Segment Start: Source records
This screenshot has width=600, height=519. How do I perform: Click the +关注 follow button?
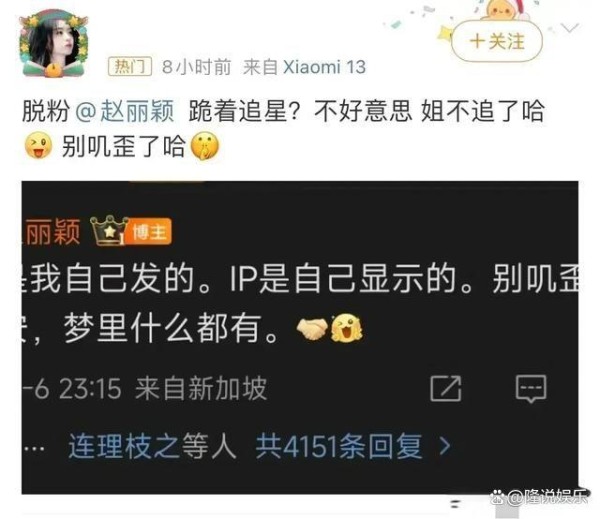(497, 41)
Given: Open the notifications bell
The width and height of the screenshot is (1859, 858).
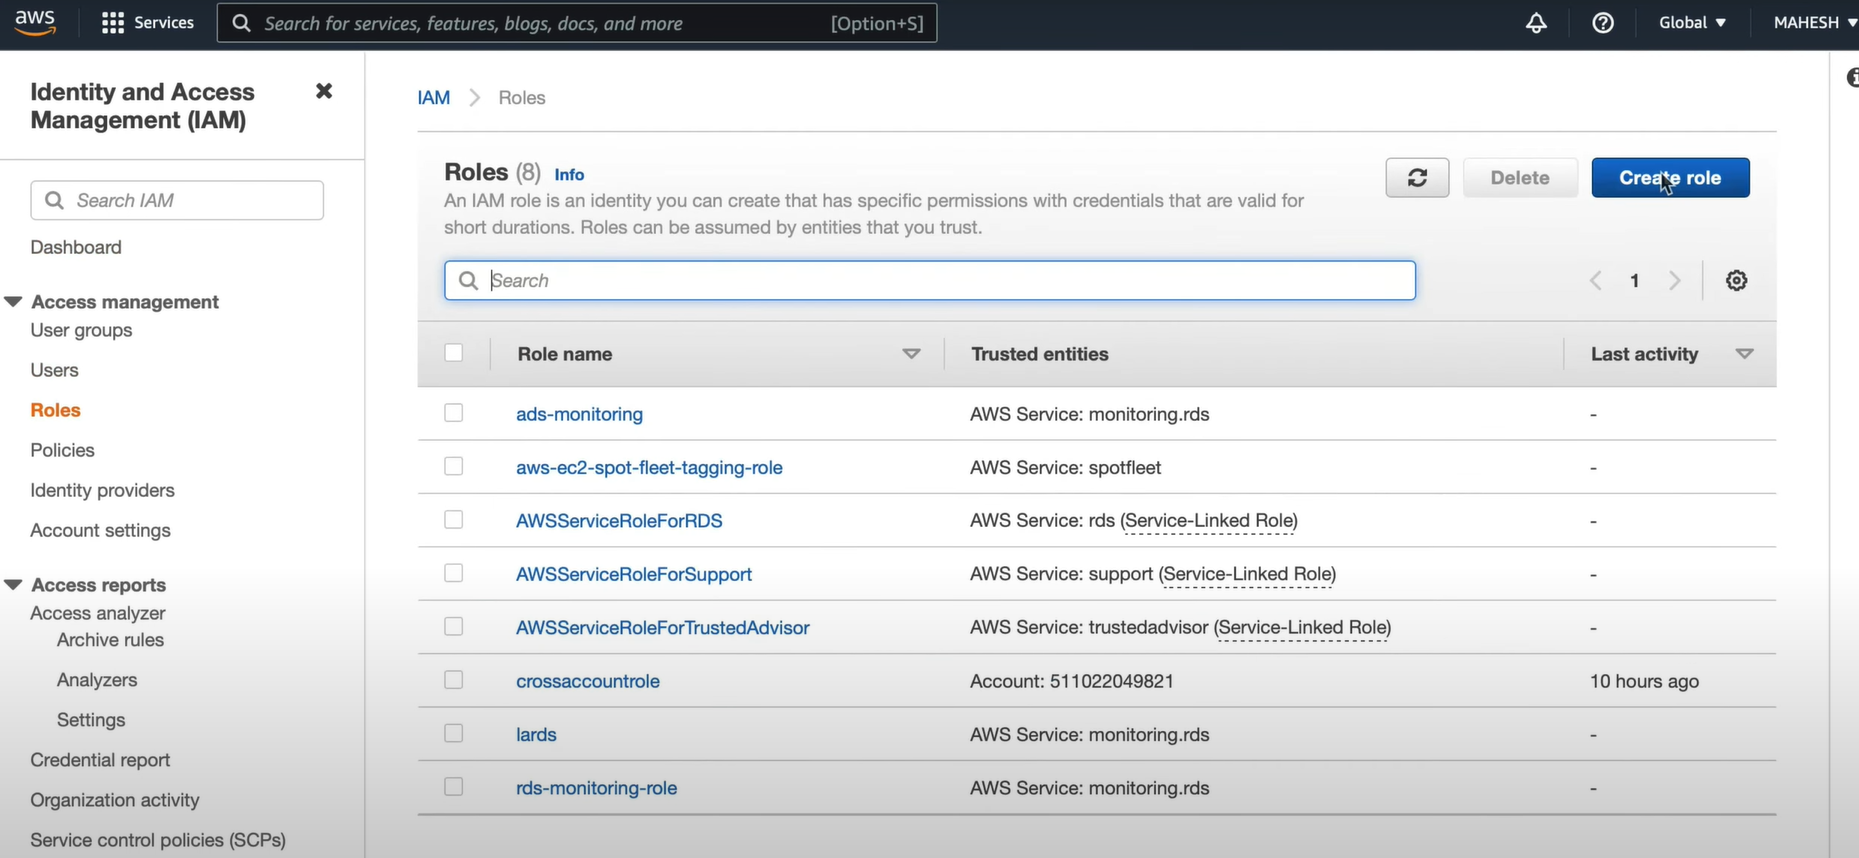Looking at the screenshot, I should (x=1536, y=23).
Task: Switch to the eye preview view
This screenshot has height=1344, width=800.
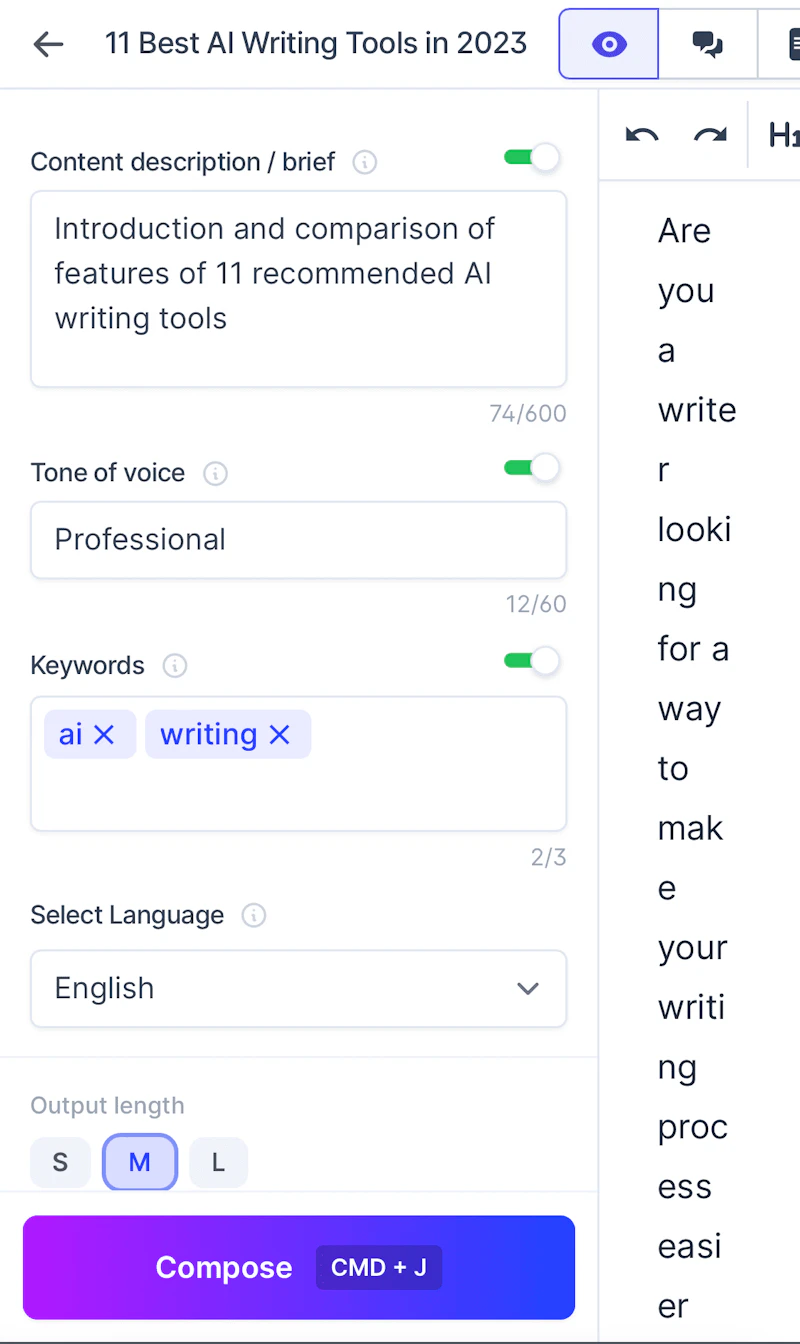Action: click(x=608, y=44)
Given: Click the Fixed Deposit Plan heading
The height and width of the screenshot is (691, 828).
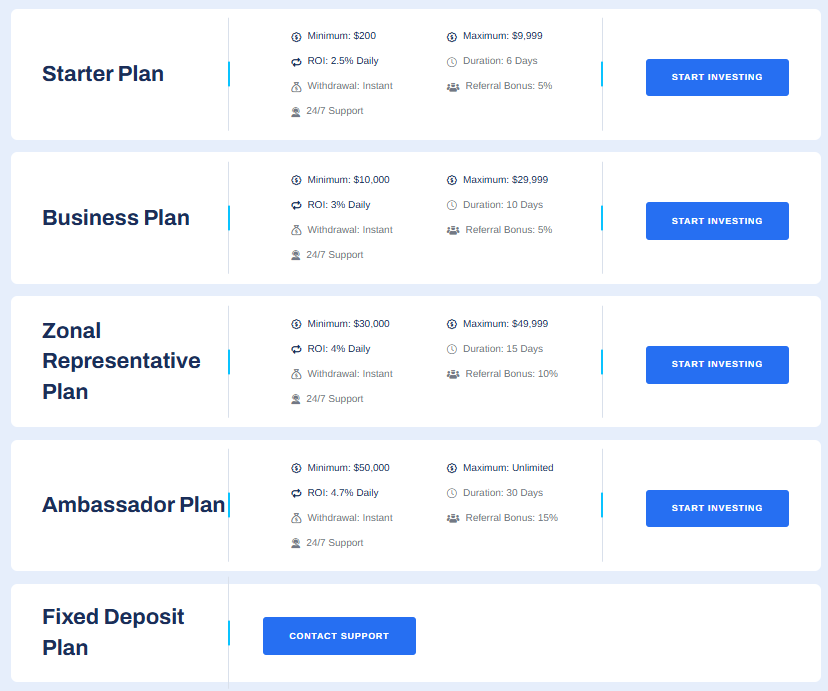Looking at the screenshot, I should pyautogui.click(x=113, y=632).
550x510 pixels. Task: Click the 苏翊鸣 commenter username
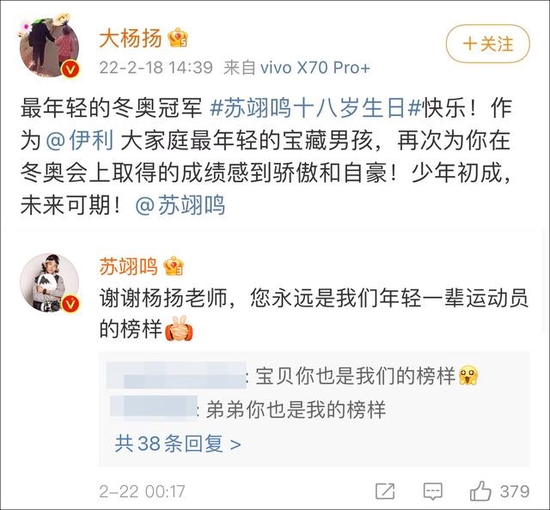point(129,266)
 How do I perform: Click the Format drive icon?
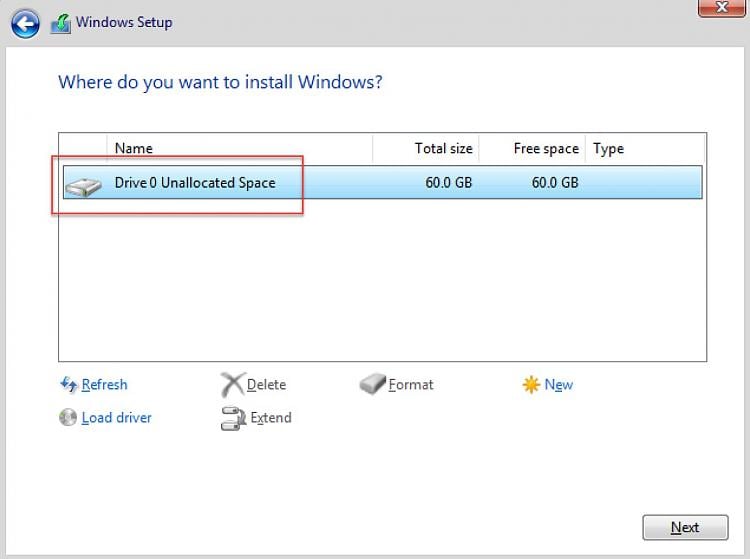point(372,385)
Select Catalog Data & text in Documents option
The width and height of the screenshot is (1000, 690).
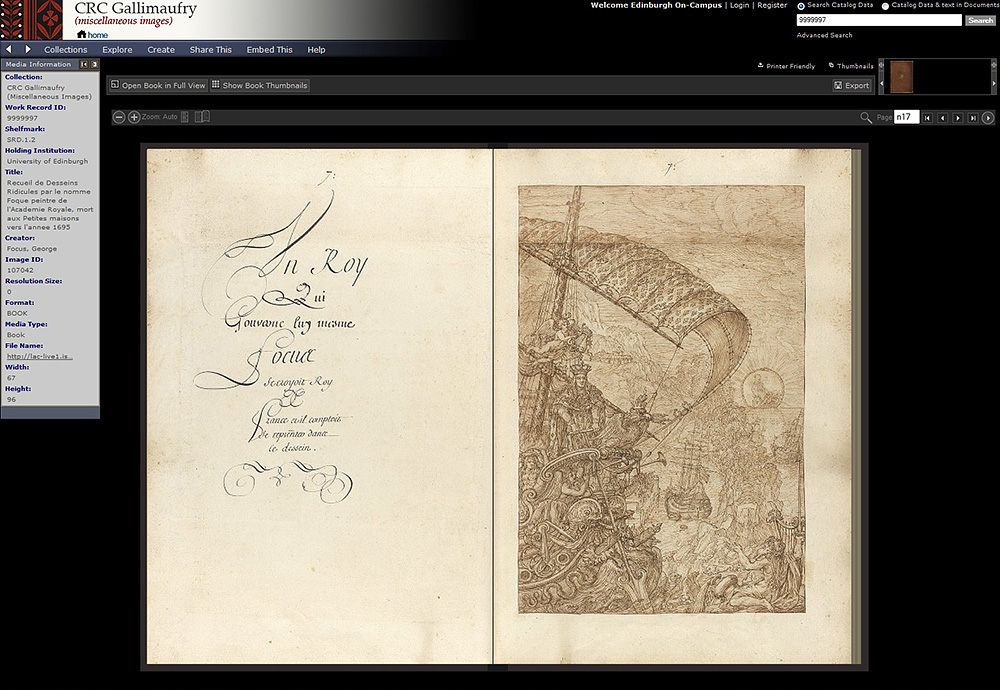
Segment End: Source records
#### [Directions for this task]
Can the entries above be repeated exactly, without their pictures?

#### [Solved exercise]
This screenshot has width=600, height=519. How do I perform: Click the +关注 follow button?
(497, 41)
Given: Open the notifications bell
The width and height of the screenshot is (1859, 858).
Looking at the screenshot, I should (x=1536, y=23).
Task: Switch to the eye preview view
This screenshot has height=1344, width=800.
Action: click(x=608, y=44)
Given: Click the Fixed Deposit Plan heading
The height and width of the screenshot is (691, 828).
Looking at the screenshot, I should pyautogui.click(x=113, y=632).
550x510 pixels. Task: Click the 苏翊鸣 commenter username
point(129,266)
 How do I perform: Click the Format drive icon?
point(372,385)
Select Catalog Data & text in Documents option
The width and height of the screenshot is (1000, 690).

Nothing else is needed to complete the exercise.